→ **Excerpted text**:
A parliament of monsters hides behind the curtain. They emerge, sometimes, past the red velvet. They move in shadows among the human herd, and they reach out and pluck the unsuspecting into their grip. Humans can be livestock to the hungry, lovers to the lustful, toys to the wicked. All the horror stories talk of it: vampires filling their mouths with our blood, lycanthropes harrying mortal prey through dark forests, demons convincing a man to hand over his soul in a gift-wrapped bundle. But they aren’t just stories, are they? The horrors are real, hiding within a labyrinth of mystery.
Hunter: The Vigil is a game about those humans who have come by some means to recognize the truth, that monsters exist. These individuals cannot sit idly by. They must study their foes. They must destroy them or steal their power. They must use them as pawns against one another. It’s not an easy thing, the endless hunt, the ceaseless Vigil. It is a thing of brutality and obsession, a slope slippery with the blood of those who came and fell before, a slope that descends into nightmare. And yet they can do no differently, because the Vigil drives them. They sacrifice. They push forward. They hunt.

→ **Supplied material**:
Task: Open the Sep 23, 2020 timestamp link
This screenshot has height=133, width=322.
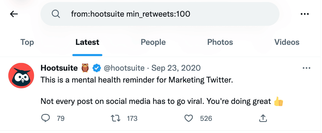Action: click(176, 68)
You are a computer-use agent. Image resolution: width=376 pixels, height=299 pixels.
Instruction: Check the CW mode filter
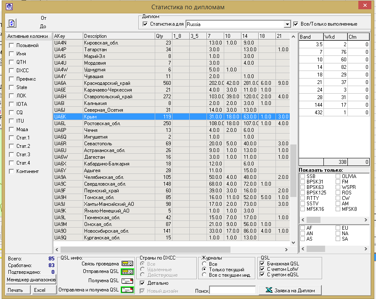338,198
==
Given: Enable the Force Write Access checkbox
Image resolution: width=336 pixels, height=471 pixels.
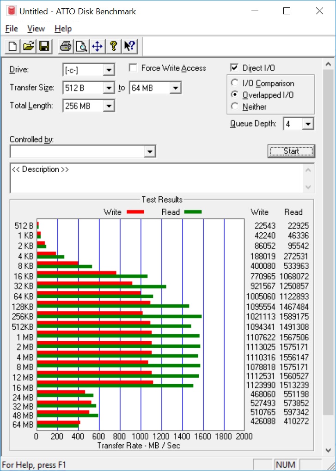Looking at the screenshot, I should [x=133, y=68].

→ **Written problem 1**: In the passage introducing Hunter: The Vigil, what do the horror stories say demons convince a man to do?
→ **Written problem 2**: Retype the Hunter: The Vigil passage from "A parliament of" up to and including "labyrinth of mystery.".
→ **Written problem 3**: Extend the introduction to Hunter: The Vigil, picking up after its final sentence.
The material has no connection to the passage introducing Hunter: The Vigil.

→ **Task answer 1**: Hand over his soul in a gift-wrapped bundle.

→ **Task answer 2**:
A parliament of monsters hides behind the curtain. They emerge, sometimes, past the red velvet. They move in shadows among the human herd, and they reach out and pluck the unsuspecting into their grip. Humans can be livestock to the hungry, lovers to the lustful, toys to the wicked. All the horror stories talk of it: vampires filling their mouths with our blood, lycanthropes harrying mortal prey through dark forests, demons convincing a man to hand over his soul in a gift-wrapped bundle. But they aren’t just stories, are they? The horrors are real, hiding within a labyrinth of mystery.

→ **Task answer 3**:
Welcome to a Game of Light in Shadows Hunters are light and fire. Sure, this can mean a torch pressed against the undead flesh of a fiendish adversary or a roaring conflagration consuming all the screeching parasites trapped in the nest. It can also mean a candle held aloft for lost friends and family, or an oil lamp held over a fraying piece of parchment or gilded medallion plucked from the heart chambers of some desiccated mummy. Hunters carry the Vigil representing action and knowledge, and ideally the one-two punch that both provide together. But the pairing of those elements is neither safe nor sane, and hunters risk everything when on the hunt.
But hunters carry the Vigil because they can do nothing else: they have seen what exists. They have experienced the horror or the mystery and it compels them on this path. Some see the only solution as a violent one, to burn it all down. Others approach the Vigil differently, capturing the monsters on video and hoping to expose them, or plundering the world of ancient mystical weapons with which to defend innocent humanity.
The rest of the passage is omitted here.